### КОРОТКОЕ ЗАДАНИЕ
Воспроизведите фрагмент текста о Романе Терновском начиная со слов «В октябре 2017» и заканчивая словами «в течение года.».
++++ ЦИТИРУЕМЫЙ ФРАГМЕНТ
В среду, 21 августа стало известно, что восемь украинских заключенных, предположительно, готовят на обмен в России. Их привезли в московское СИЗО "Лефортово", и активисты даже смогли передать им передачи.
Накануне в Украину из заключения в российской тюрьме вернулся политзаключенный Роман Терновский. В августе 2018-го российский суд приговорил Терновского к двум годам и трем месяцам колонии за "участие в экстремистской деятельности". Украинца обвиняли в причастности к украинской националистической организации "Правый сектор" и неоднократном участии в пикетах, митингах и других общественно-массовых мероприятиях на территории Украины. Тем самым Роман якобы действовал против интересов Российской Федерации.
В октябре 2017 года, когда Терновского задержали в России, пресс-секретарь "Правого сектора" Артем Скоропадский сообщил изданию "Украинская правда", что мужчина не был членом организации, хотя и поддерживал ее деятельность. На момент задержания организация не была на связи с Терновским в течение года.
Роман Терновский рассказал Настоящему Времени, за что получил срок и как к нему относились в российской тюрьме.
— Я хотел с вами поговорить о том, что произошло с вами за это время. Но прежде хочется спросить о тех людях, которые сейчас дожидаются свободы. Насколько я понимаю, вы видели некоторых из них в последние дни и можете рассказать, может быть, какие там ожидания, какие перспективы?
— Да, новости я отслеживаю, естественно. Сейчас на данный момент несколько человек привезли в "Лефортово". Это [Владимир] Балух, Павел Гриб, в принципе у них тяжелое состояние здоровья, оставляет желать лучшего. И я знаю, что какие-то вопросы решаются по поводу передачи их Украине, но это, опять-таки, только часть списка Сенцова, а не весь список. Также Сенцова нет на данный момент [в "Лефортово"], я не знаю, ведутся ли переговоры именно о нем, о передаче Украине Сенцова, или нет.
++++++++
++++ ЗАПИСИ ДАННЫХ
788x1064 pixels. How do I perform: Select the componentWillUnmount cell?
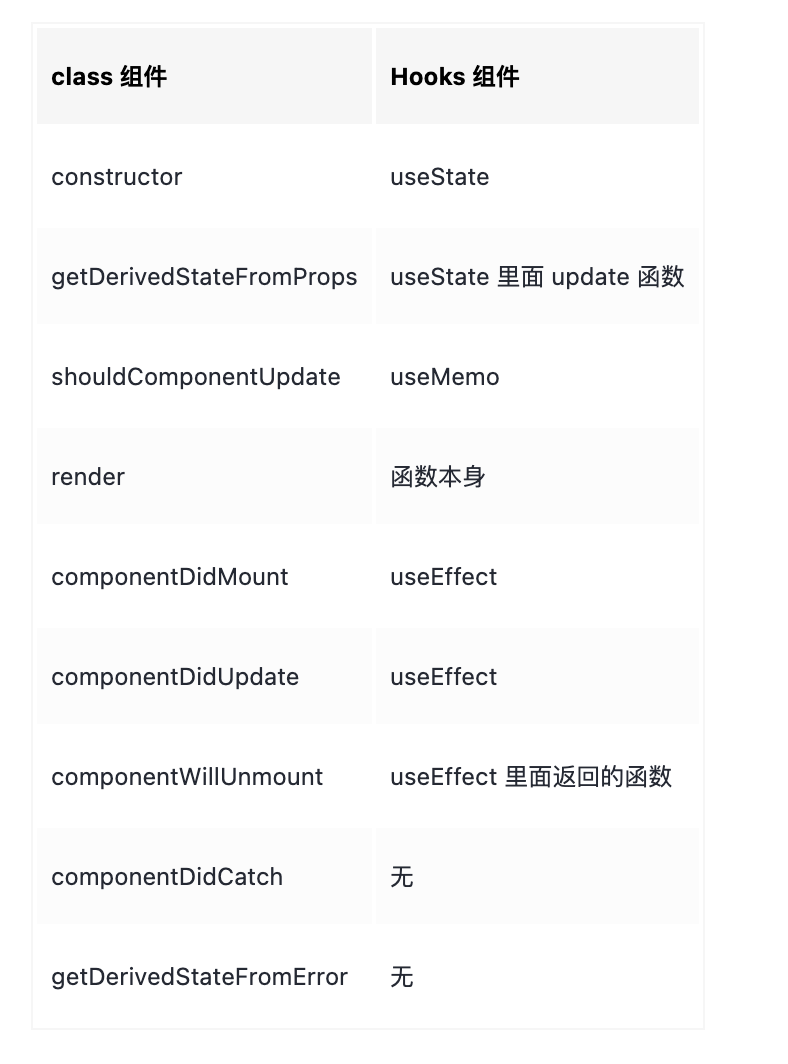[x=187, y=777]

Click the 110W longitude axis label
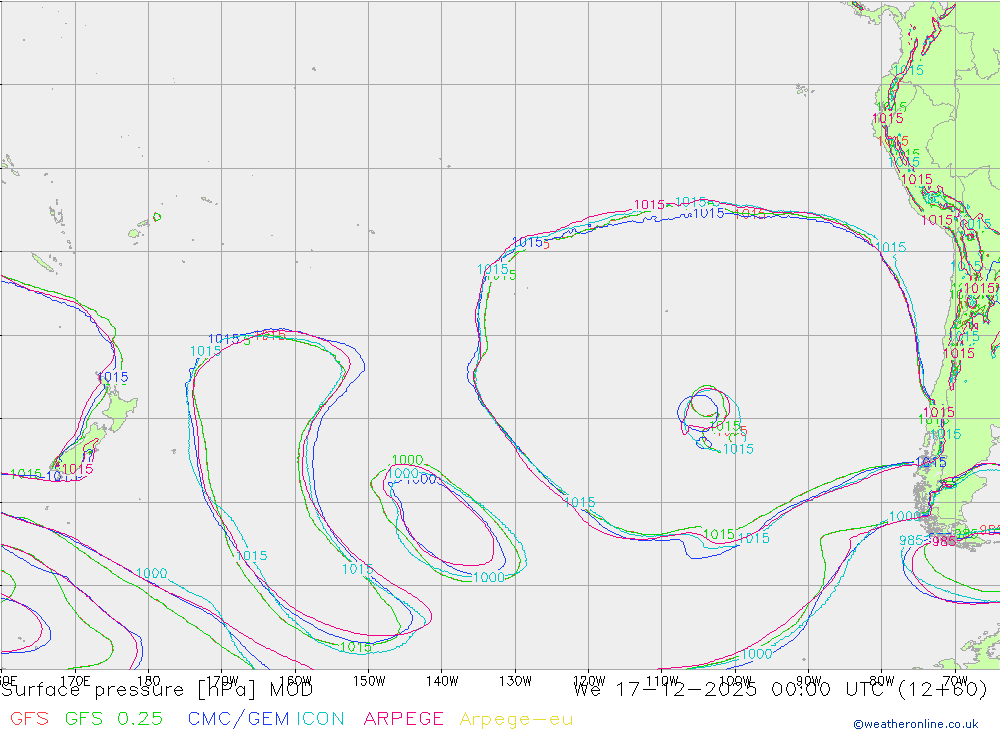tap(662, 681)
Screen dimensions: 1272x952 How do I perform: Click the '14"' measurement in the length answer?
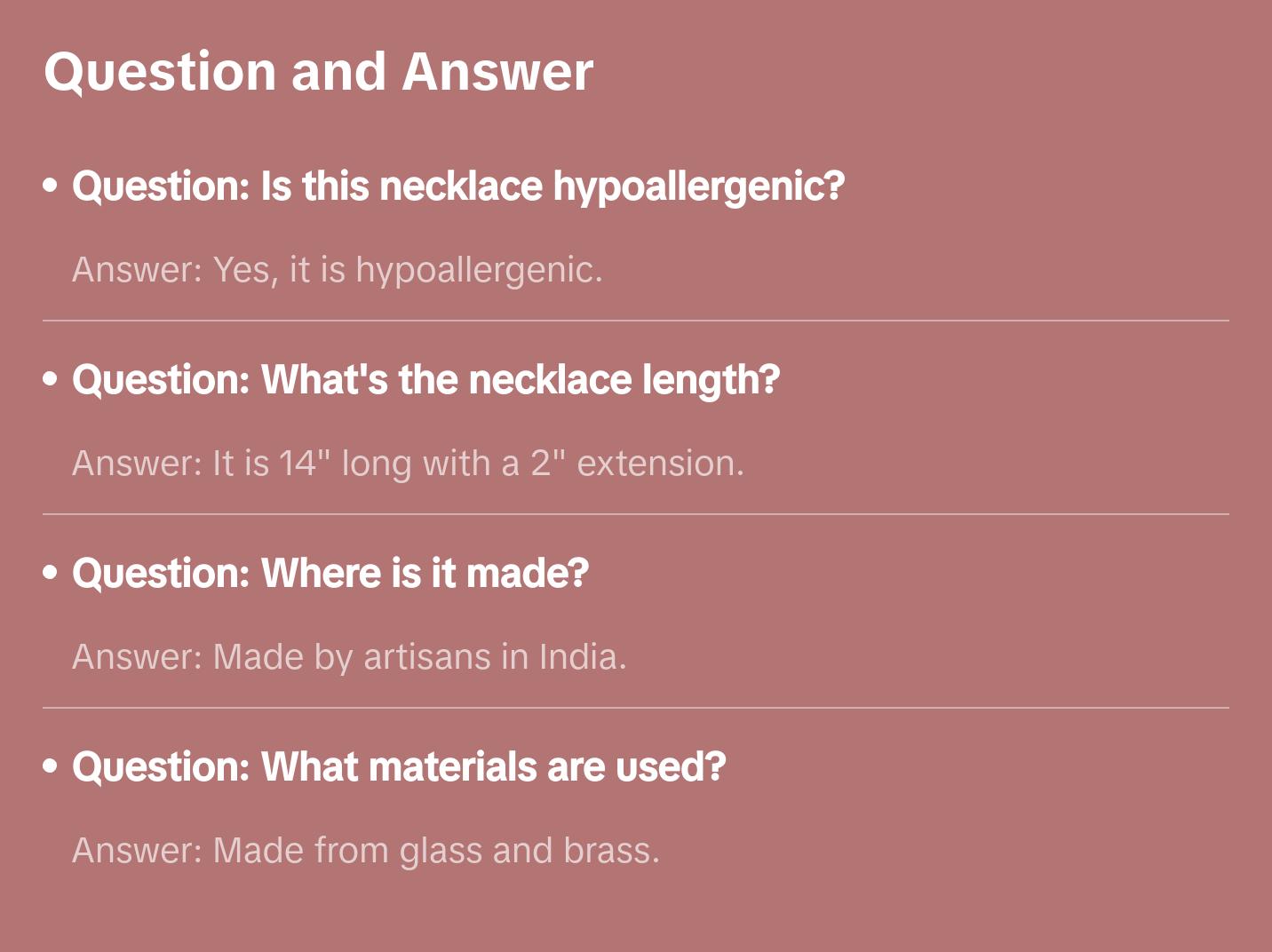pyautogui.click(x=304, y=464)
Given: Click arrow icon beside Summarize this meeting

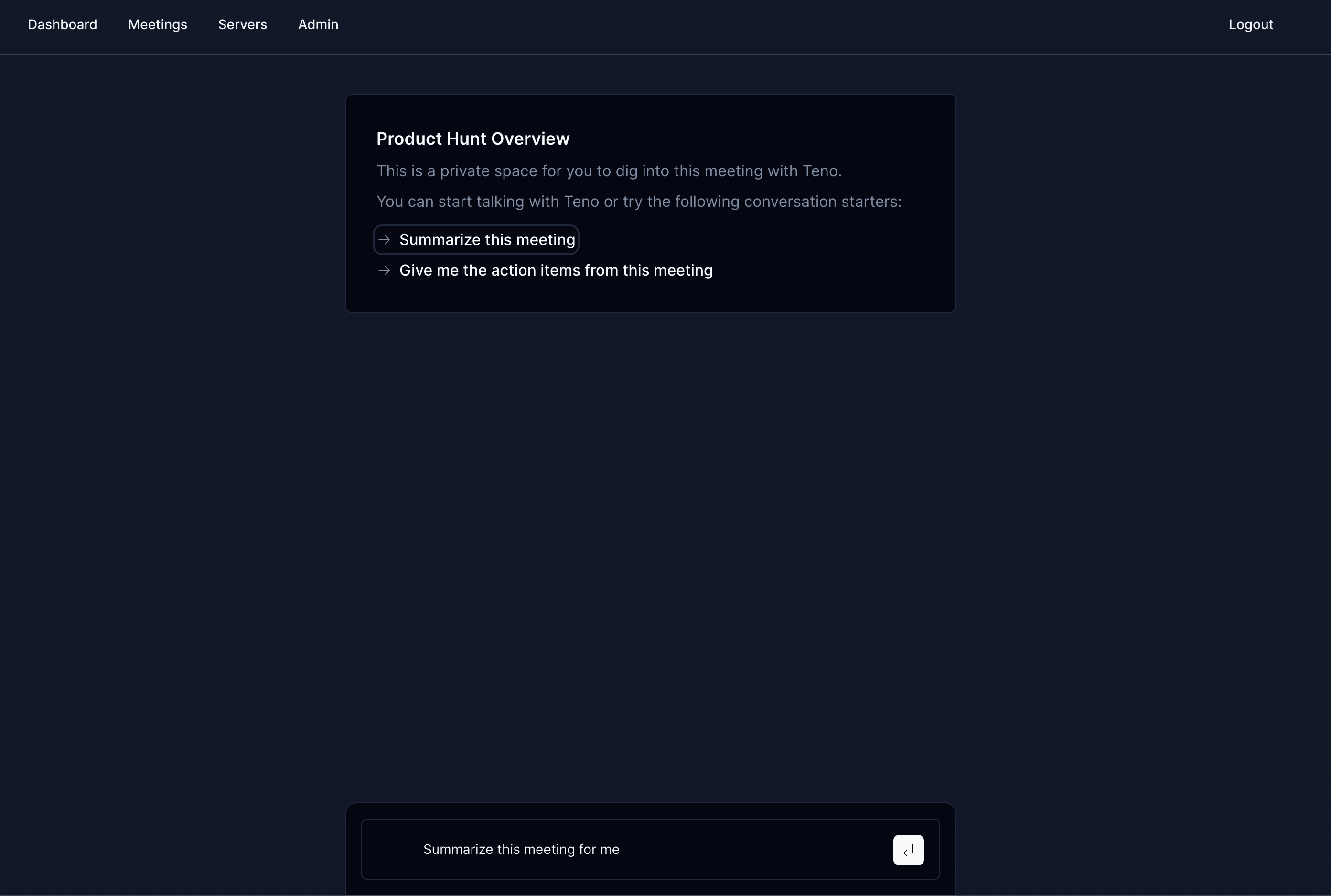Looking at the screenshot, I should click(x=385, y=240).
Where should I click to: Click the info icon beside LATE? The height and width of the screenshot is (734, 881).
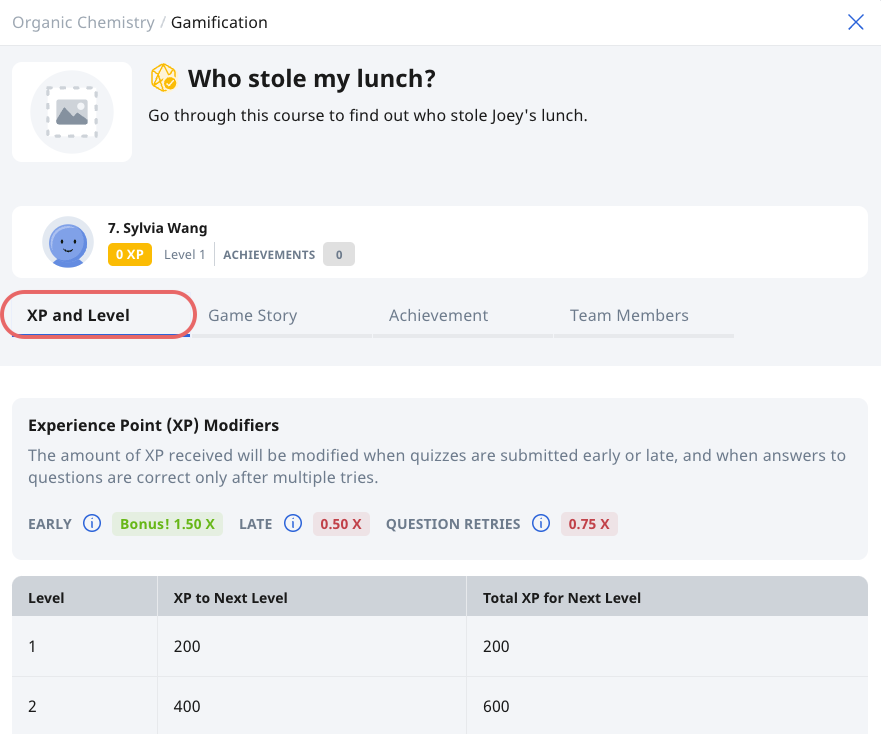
++++++++
### РЕШЕНИЕ
В октябре 2017 года, когда Терновского задержали в России, пресс-секретарь "Правого сектора" Артем Скоропадский сообщил изданию "Украинская правда", что мужчина не был членом организации, хотя и поддерживал ее деятельность. На момент задержания организация не была на связи с Терновским в течение года.